Teenage Kicks - Il y a vingt ans en 1992, la Premier League était créée, après douze années d\'un combat sans merci, sur fond de déliquescence puis de résurrection du football anglais.

Auteur : Kevin Quigagne le 13 Fev 2012

 

"Le passé est un pays étranger", écrivait le romancier anglais L.P. Hartley. Une formule qui correspond à merveille à la physionomie préhistorique de l'ère avant Premier League. Pour certains, la saison 1992-93 marque l'année zéro du football anglais. Non pas sa renaissance, mais sa naissance tout court, tant le passé fut douloureux. Afin d'exterminer ses démons et reléguer les deux décennies précédentes aux oubliettes de l'histoire, le football anglais ne trouva qu'une seule solution pour se réinventer: tout raser et repartir de zéro.

 

PREMIÈRE PARTIE : DES SEVENTIES À L'ÉTÉ 1984

 

Les années 70 : les prémices de la colère

Les premiers signes tangibles de la mauvaise santé du football anglais apparaissent au début des années 1970. Le hooliganisme régulier et structuré (émergence des Firms ou Crews) s'est développé quelques années auparavant.

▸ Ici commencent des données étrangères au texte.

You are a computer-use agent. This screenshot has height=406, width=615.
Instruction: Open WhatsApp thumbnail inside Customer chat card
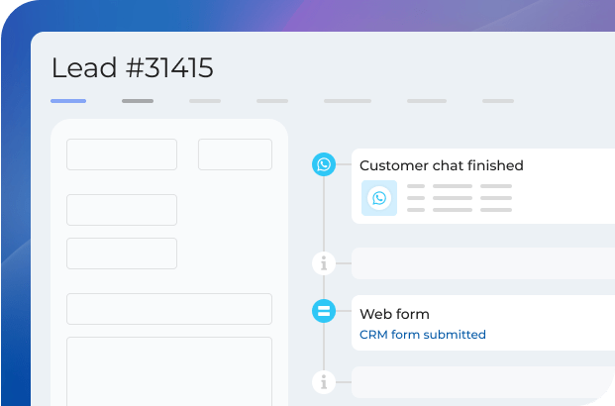(x=379, y=198)
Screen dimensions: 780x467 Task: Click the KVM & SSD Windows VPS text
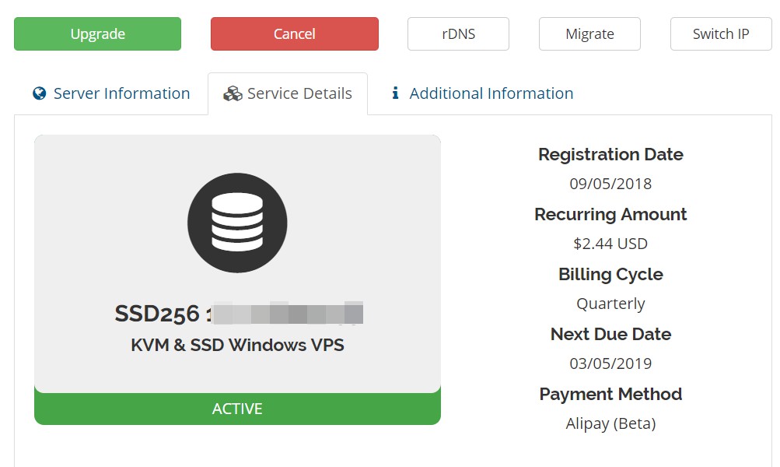[237, 345]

Il devient une plaie qui plombe les affluences et tue net l'euphorie engendrée par l'ère triomphale des Swinging Sixties - Mondial 1966 et succès européen des clubs - qui avait, entre autres bénéfices, drainé un public nouveau vers le football. Les clubs, financés principalement par la billetterie, tentent (certains, timidement) de combattre ce fléau, mais leurs moyens et influences sont limités. Il faut dire que les deux instances de l'époque ne sont guère pro-actives et, de surcroît, elles tiennent ces mêmes clubs d'une main de fer.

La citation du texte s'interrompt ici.